Fantastic! Thank you Fabian. I've applied everything except the
myInternal -> myExternal address change (see below).

http://www.atagar.com/transfer/tmp/arm_bsdTest4.tar.bz2
http://www.atagar.com/transfer/tmp/arm_bsdTest4.tar.bz2.asc

> I had to disable the connection panel anyway, as arm kept hogging the CPU

This is a problem. Arm defaults to making a connection resolution
every five seconds, and falls back to do them more infrequently if
they take longer than 50ms. This should mean that the backoff is
triggered if at least 1% of the total CPU time is spent on connection
resolutions (handled in lines 344-355 of connections.py [1]). However,
it sounds like that isn't functioning as intended. :(

For Linux I'm about to borrow a trick from psutil [2] and read the
/proc contents instead of performing ps and netstat lookups. Hopefully
this will help.

Could you please run the test.py script to check the relative runtimes
for the resolvers? Netstat and sockstat seem to perform the best on
Linux systems, but if this isn't always the case then I should have
arm check which is the fastest when picking the default resolver.

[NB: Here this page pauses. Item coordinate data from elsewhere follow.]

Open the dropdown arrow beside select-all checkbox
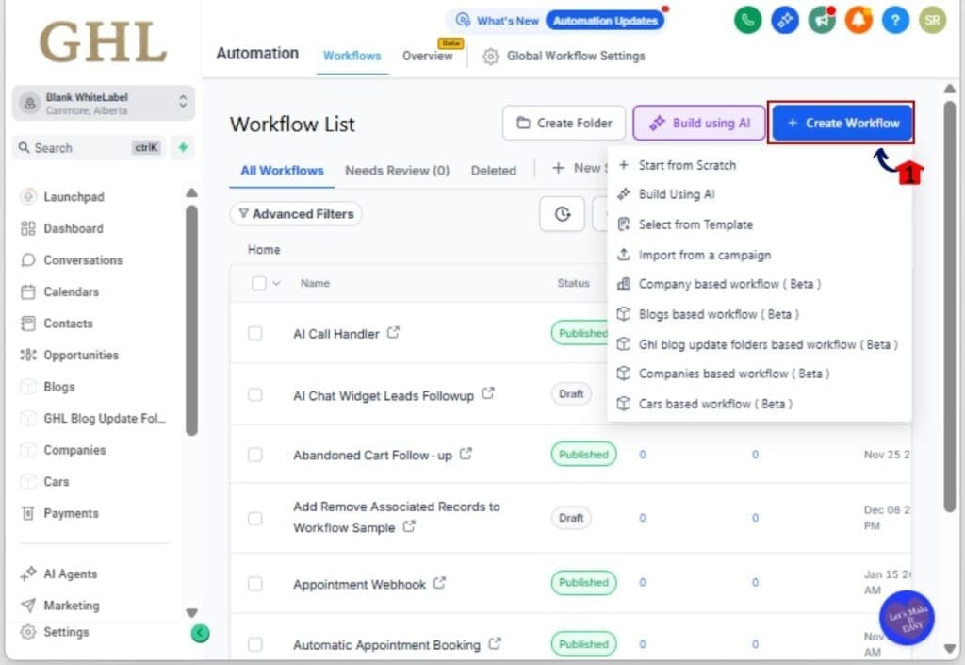965x665 pixels. [x=276, y=283]
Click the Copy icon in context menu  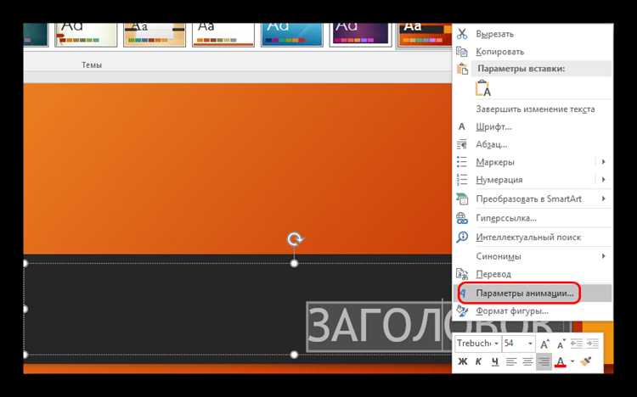pos(462,51)
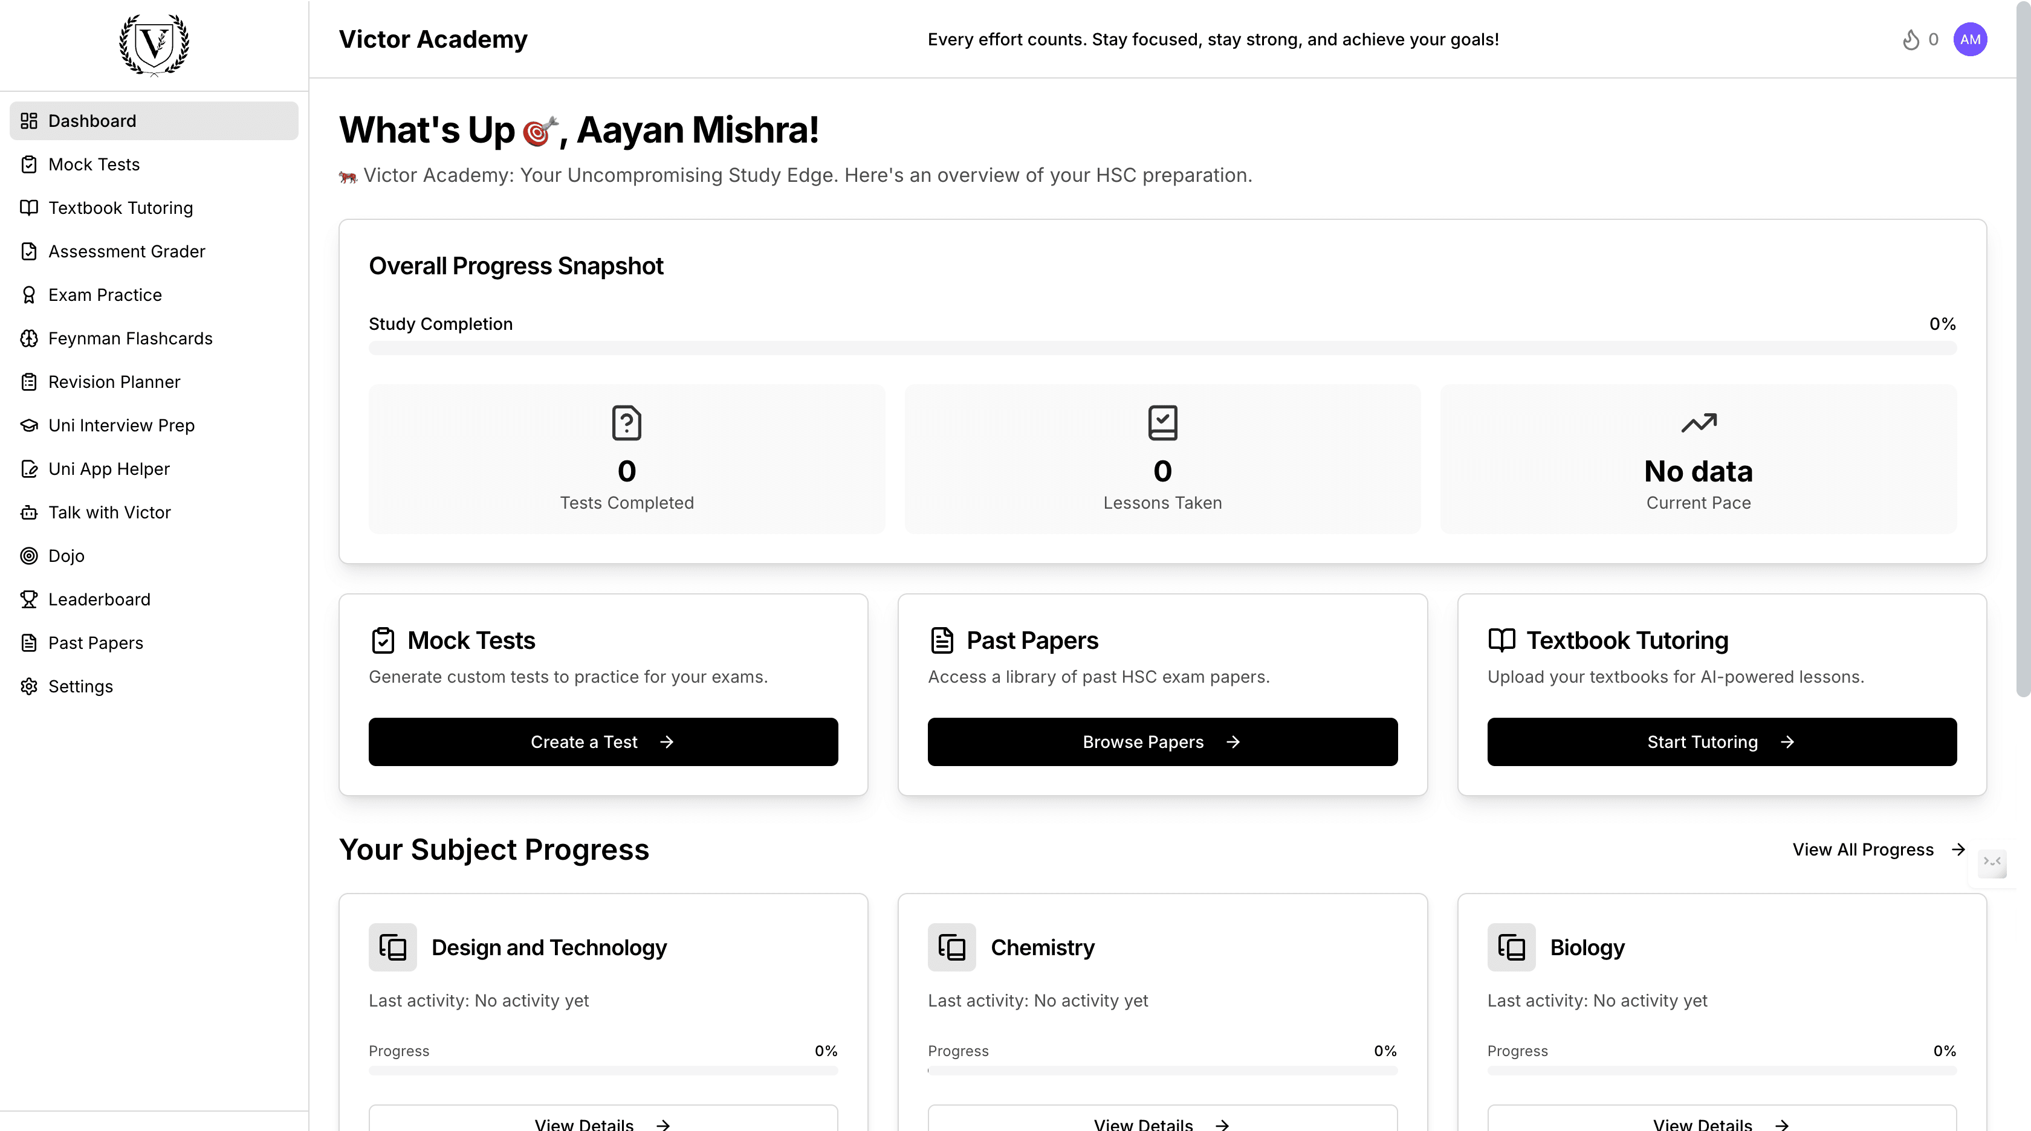2031x1131 pixels.
Task: Click the Browse Papers button
Action: [x=1162, y=742]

Also, did the log message saying "Arm's cpu usage is high (averaging
X%). You could lower it by dropping the connection data (running as
"arm -b")." show up? My system doesn't experience this issue so I
haven't confirmed if the warning's working or not.

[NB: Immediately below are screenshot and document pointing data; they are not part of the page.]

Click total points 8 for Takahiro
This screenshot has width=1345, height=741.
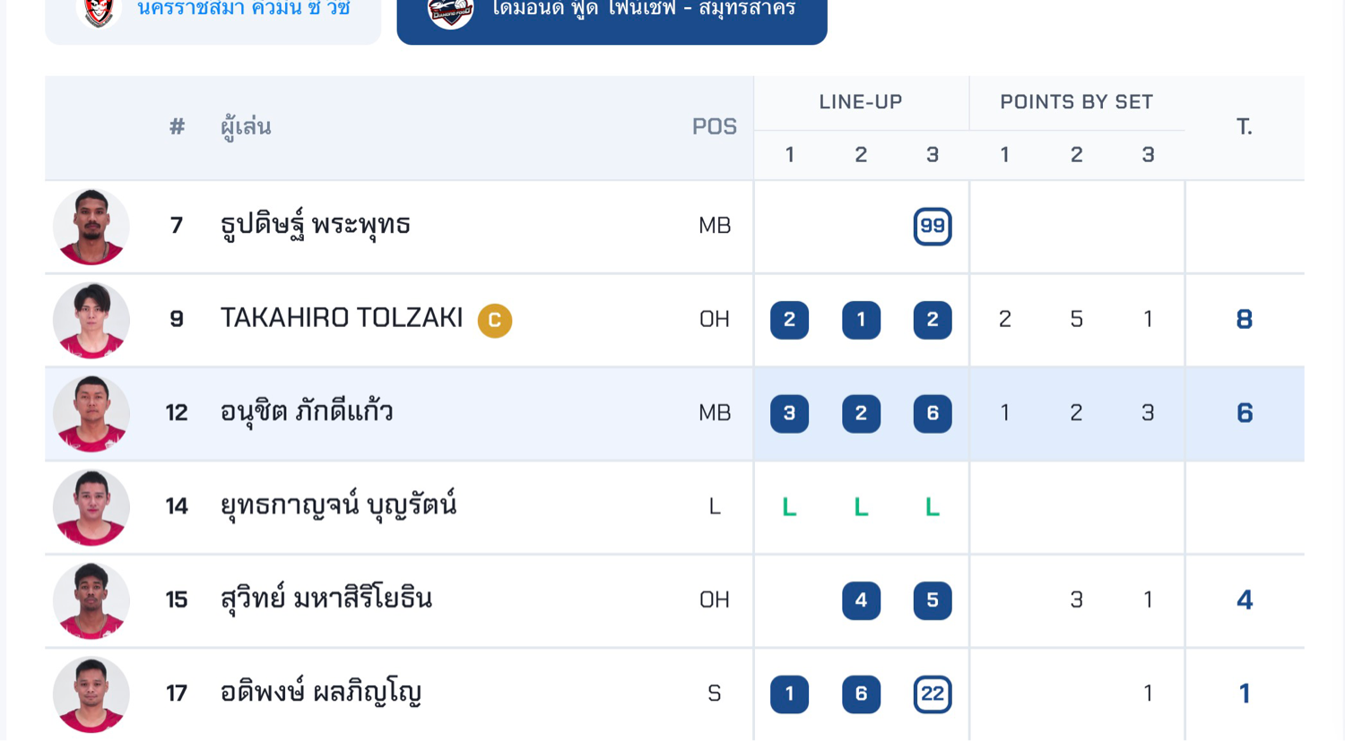click(x=1244, y=320)
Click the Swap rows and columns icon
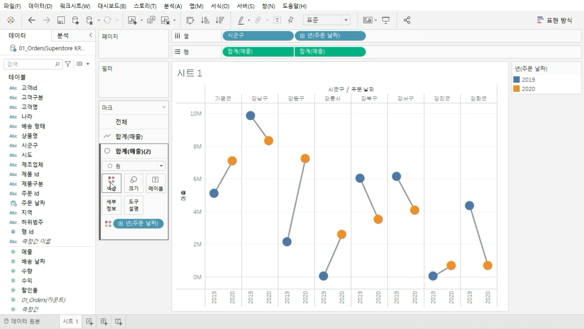Viewport: 584px width, 329px height. coord(190,20)
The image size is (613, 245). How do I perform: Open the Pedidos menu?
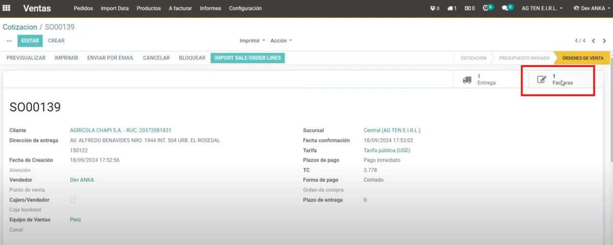[x=83, y=8]
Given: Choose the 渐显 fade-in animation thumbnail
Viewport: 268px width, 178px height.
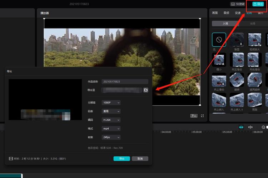Looking at the screenshot, I should (x=237, y=40).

> I had to unset LANG to get the connection resolver working... Probably arm itself should do that.

This is the first I've heard of this. Do you have any idea what the
language has to do with connection resolution or arm? I'm weary of
messing with the environment variables since they're highly system
dependent and tend to have unintended side effects...

> Even on the Debian GNU/Linux system the egrep doesn't understand the "\s".

Weird, on Ubuntu it's happy with both (I'd expect Ubuntu and Debian to
be alike in this way). Thanks for the fix! I applied it to sockstat
resolutions too.

> At least for the lsof 4.78 I'm using, the 8 needs to be a 7.

Hm, sounds like your lsof version is missing one of the columns.
Here's what some of my results look like:

tor       28246 atagar   12u  IPv4 181244      0t0  UDP
192.168.0.3:56143->192.168.0.1:53
tor       28246 atagar   16u  IPv4 181278      0t0  TCP
192.168.0.3:47057-><scrubbed>:443 (ESTABLISHED)

I've changed it to strip the "(ESTABLISHED)" part and use the last
column so it should be happy with both of our versions.

> ... and an improperly tested hack to show the external address between the local and the foreign one, if the local and the external one differ.

I tried applying this one (with a few fixes) but the connection panel
isn't great code to hack up. This introduces issues with column
alignment, confusing controller entries like:
127.0.0.1:9051  -->  89.188.20.246  -->  127.0.0.1:55224
and probably a few other headaches for edge cases like small screen resolutions.

The problem isn't really the change, but rather that this part of the
arm codebase kinda sucks. I'm not sure if you noticed, but the
connection panel and controller differ from all the rest of the
components. The reason is that arm's been going through a rewrite and
these are the last bits of the old codebase left.

I like this change, and the connection panel is the next part due for
a rewrite, so while I'm revising it I'll be sure to include this.